---- Data lines
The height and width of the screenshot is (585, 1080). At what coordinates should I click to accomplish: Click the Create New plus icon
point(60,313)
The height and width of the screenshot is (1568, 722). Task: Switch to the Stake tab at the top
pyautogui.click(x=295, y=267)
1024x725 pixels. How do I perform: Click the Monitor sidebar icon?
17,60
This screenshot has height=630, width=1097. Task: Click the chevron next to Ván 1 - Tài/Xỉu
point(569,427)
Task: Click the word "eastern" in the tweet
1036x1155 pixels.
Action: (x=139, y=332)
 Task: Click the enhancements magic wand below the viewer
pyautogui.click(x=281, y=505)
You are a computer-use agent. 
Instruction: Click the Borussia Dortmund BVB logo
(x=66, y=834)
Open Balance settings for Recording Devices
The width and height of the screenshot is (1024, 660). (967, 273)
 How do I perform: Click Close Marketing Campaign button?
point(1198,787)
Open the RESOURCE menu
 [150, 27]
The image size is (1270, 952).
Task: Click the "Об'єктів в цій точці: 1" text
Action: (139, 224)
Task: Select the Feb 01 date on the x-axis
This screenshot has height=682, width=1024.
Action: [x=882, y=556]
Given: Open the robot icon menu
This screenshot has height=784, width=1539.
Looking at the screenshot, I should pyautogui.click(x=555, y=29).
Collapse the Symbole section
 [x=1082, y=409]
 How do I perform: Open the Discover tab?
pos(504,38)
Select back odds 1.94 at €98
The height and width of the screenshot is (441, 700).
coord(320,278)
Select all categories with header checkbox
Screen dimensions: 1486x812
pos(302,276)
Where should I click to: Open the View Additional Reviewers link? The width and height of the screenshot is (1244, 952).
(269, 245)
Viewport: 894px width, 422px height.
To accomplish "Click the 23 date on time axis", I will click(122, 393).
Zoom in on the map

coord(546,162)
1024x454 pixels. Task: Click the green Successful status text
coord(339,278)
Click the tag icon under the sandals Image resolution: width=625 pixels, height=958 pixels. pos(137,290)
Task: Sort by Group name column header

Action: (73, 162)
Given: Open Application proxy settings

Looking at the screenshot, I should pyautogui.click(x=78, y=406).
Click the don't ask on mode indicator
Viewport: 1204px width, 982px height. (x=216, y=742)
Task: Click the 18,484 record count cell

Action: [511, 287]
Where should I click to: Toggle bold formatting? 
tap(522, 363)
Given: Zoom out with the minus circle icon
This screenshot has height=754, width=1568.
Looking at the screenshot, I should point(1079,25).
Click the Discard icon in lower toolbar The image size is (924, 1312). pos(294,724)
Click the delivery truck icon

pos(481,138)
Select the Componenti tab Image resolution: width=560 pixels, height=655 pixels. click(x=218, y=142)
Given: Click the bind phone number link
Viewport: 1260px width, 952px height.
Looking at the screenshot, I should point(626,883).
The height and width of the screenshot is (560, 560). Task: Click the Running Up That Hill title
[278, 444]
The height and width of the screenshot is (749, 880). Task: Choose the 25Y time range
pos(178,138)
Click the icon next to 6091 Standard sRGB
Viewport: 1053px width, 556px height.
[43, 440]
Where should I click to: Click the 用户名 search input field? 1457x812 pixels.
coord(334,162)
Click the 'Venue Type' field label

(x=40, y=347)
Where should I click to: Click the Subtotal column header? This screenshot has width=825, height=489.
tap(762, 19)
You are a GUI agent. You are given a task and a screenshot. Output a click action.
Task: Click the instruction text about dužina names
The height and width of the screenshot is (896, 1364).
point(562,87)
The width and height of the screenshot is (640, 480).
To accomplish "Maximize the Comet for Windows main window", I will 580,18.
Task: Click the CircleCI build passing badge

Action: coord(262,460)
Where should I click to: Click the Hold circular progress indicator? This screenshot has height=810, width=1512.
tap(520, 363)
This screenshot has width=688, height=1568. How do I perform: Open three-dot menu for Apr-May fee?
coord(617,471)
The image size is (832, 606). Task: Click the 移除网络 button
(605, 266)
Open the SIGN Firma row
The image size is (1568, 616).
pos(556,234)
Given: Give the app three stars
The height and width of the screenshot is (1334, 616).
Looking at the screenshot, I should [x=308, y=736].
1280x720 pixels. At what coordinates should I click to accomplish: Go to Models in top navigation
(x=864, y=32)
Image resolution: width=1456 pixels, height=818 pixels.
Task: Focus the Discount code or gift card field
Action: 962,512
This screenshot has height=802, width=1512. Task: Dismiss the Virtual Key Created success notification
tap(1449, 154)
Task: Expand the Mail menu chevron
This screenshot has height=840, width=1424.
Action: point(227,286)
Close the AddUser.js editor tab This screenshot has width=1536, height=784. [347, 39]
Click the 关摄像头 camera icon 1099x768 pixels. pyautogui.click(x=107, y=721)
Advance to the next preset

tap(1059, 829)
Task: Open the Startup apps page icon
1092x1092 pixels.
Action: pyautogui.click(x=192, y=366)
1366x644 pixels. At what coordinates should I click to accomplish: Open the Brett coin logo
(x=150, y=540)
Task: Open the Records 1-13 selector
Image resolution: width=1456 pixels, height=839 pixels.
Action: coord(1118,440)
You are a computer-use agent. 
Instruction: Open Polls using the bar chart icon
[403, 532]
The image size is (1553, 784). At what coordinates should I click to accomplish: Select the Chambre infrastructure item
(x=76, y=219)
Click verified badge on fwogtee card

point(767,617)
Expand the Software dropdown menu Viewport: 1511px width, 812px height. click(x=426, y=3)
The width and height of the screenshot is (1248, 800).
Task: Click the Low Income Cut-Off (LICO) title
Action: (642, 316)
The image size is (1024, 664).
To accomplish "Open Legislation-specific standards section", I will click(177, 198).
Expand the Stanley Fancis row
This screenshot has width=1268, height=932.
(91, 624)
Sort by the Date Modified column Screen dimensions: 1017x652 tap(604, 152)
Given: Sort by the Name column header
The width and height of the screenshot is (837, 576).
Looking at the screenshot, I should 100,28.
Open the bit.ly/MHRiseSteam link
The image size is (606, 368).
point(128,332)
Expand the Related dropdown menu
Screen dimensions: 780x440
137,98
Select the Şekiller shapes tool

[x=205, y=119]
--------
Description of the task:
Write out every line of the records above exactly, leaving nothing out.

Written response:
The height and width of the screenshot is (585, 1080). At what coordinates should I click to accomplish: Click the Create New plus icon
point(60,313)
The height and width of the screenshot is (1568, 722). Task: Switch to the Stake tab at the top
pyautogui.click(x=295, y=267)
1024x725 pixels. How do I perform: Click the Monitor sidebar icon?
17,60
This screenshot has height=630, width=1097. Task: Click the chevron next to Ván 1 - Tài/Xỉu
point(569,427)
Task: Click the word "eastern" in the tweet
1036x1155 pixels.
Action: (x=139, y=332)
 Task: Click the enhancements magic wand below the viewer
pyautogui.click(x=281, y=505)
You are a computer-use agent. 
Instruction: Click the Borussia Dortmund BVB logo
(x=66, y=834)
Open Balance settings for Recording Devices
The width and height of the screenshot is (1024, 660). (967, 273)
 How do I perform: Click Close Marketing Campaign button?
point(1198,787)
Open the RESOURCE menu
 [150, 27]
The image size is (1270, 952).
Task: Click the "Об'єктів в цій точці: 1" text
Action: (139, 224)
Task: Select the Feb 01 date on the x-axis
This screenshot has height=682, width=1024.
Action: [x=882, y=556]
Given: Open the robot icon menu
This screenshot has height=784, width=1539.
Looking at the screenshot, I should pyautogui.click(x=555, y=29).
Collapse the Symbole section
 [x=1082, y=409]
 How do I perform: Open the Discover tab?
pos(504,38)
Select back odds 1.94 at €98
The height and width of the screenshot is (441, 700).
coord(320,278)
Select all categories with header checkbox
Screen dimensions: 1486x812
pos(302,276)
Where should I click to: Open the View Additional Reviewers link? The width and height of the screenshot is (1244, 952).
(269, 245)
Viewport: 894px width, 422px height.
To accomplish "Click the 23 date on time axis", I will click(122, 393).
Zoom in on the map

coord(546,162)
1024x454 pixels. Task: Click the green Successful status text
coord(339,278)
Click the tag icon under the sandals Image resolution: width=625 pixels, height=958 pixels. pos(137,290)
Task: Sort by Group name column header

Action: (73, 162)
Given: Open Application proxy settings

Looking at the screenshot, I should pyautogui.click(x=78, y=406).
Click the don't ask on mode indicator
Viewport: 1204px width, 982px height. (x=216, y=742)
Task: Click the 18,484 record count cell

Action: [511, 287]
Where should I click to: Toggle bold formatting? 
tap(522, 363)
Given: Zoom out with the minus circle icon
This screenshot has height=754, width=1568.
Looking at the screenshot, I should point(1079,25).
Click the Discard icon in lower toolbar The image size is (924, 1312). pos(294,724)
Click the delivery truck icon

pos(481,138)
Select the Componenti tab Image resolution: width=560 pixels, height=655 pixels. click(x=218, y=142)
Given: Click the bind phone number link
Viewport: 1260px width, 952px height.
Looking at the screenshot, I should point(626,883).
The height and width of the screenshot is (560, 560). Task: Click the Running Up That Hill title
[278, 444]
The height and width of the screenshot is (749, 880). Task: Choose the 25Y time range
pos(178,138)
Click the icon next to 6091 Standard sRGB
Viewport: 1053px width, 556px height.
[43, 440]
Where should I click to: Click the 用户名 search input field? 1457x812 pixels.
coord(334,162)
Click the 'Venue Type' field label

(x=40, y=347)
Where should I click to: Click the Subtotal column header? This screenshot has width=825, height=489.
tap(762, 19)
You are a GUI agent. You are given a task and a screenshot. Output a click action.
Task: Click the instruction text about dužina names
The height and width of the screenshot is (896, 1364).
point(562,87)
The width and height of the screenshot is (640, 480).
To accomplish "Maximize the Comet for Windows main window", I will 580,18.
Task: Click the CircleCI build passing badge

Action: coord(262,460)
Where should I click to: Click the Hold circular progress indicator? This screenshot has height=810, width=1512.
tap(520, 363)
This screenshot has width=688, height=1568. How do I perform: Open three-dot menu for Apr-May fee?
coord(617,471)
The image size is (832, 606). Task: Click the 移除网络 button
(605, 266)
Open the SIGN Firma row
The image size is (1568, 616).
pos(556,234)
Given: Give the app three stars
The height and width of the screenshot is (1334, 616).
Looking at the screenshot, I should [x=308, y=736].
1280x720 pixels. At what coordinates should I click to accomplish: Go to Models in top navigation
(x=864, y=32)
Image resolution: width=1456 pixels, height=818 pixels.
Task: Focus the Discount code or gift card field
Action: 962,512
This screenshot has height=802, width=1512. Task: Dismiss the Virtual Key Created success notification
tap(1449, 154)
Task: Expand the Mail menu chevron
This screenshot has height=840, width=1424.
Action: point(227,286)
Close the AddUser.js editor tab This screenshot has width=1536, height=784. [347, 39]
Click the 关摄像头 camera icon 1099x768 pixels. pyautogui.click(x=107, y=721)
Advance to the next preset

tap(1059, 829)
Task: Open the Startup apps page icon
1092x1092 pixels.
Action: pyautogui.click(x=192, y=366)
1366x644 pixels. At what coordinates should I click to accomplish: Open the Brett coin logo
(x=150, y=540)
Task: Open the Records 1-13 selector
Image resolution: width=1456 pixels, height=839 pixels.
Action: coord(1118,440)
You are a computer-use agent. 
Instruction: Open Polls using the bar chart icon
[403, 532]
The image size is (1553, 784). At what coordinates should I click to accomplish: Select the Chambre infrastructure item
(x=76, y=219)
Click verified badge on fwogtee card

point(767,617)
Expand the Software dropdown menu Viewport: 1511px width, 812px height. click(x=426, y=3)
The width and height of the screenshot is (1248, 800).
Task: Click the Low Income Cut-Off (LICO) title
Action: (642, 316)
The image size is (1024, 664).
To accomplish "Open Legislation-specific standards section", I will click(177, 198).
Expand the Stanley Fancis row
This screenshot has width=1268, height=932.
(91, 624)
Sort by the Date Modified column Screen dimensions: 1017x652 tap(604, 152)
Given: Sort by the Name column header
The width and height of the screenshot is (837, 576).
Looking at the screenshot, I should 100,28.
Open the bit.ly/MHRiseSteam link
The image size is (606, 368).
point(128,332)
Expand the Related dropdown menu
Screen dimensions: 780x440
137,98
Select the Şekiller shapes tool

[x=205, y=119]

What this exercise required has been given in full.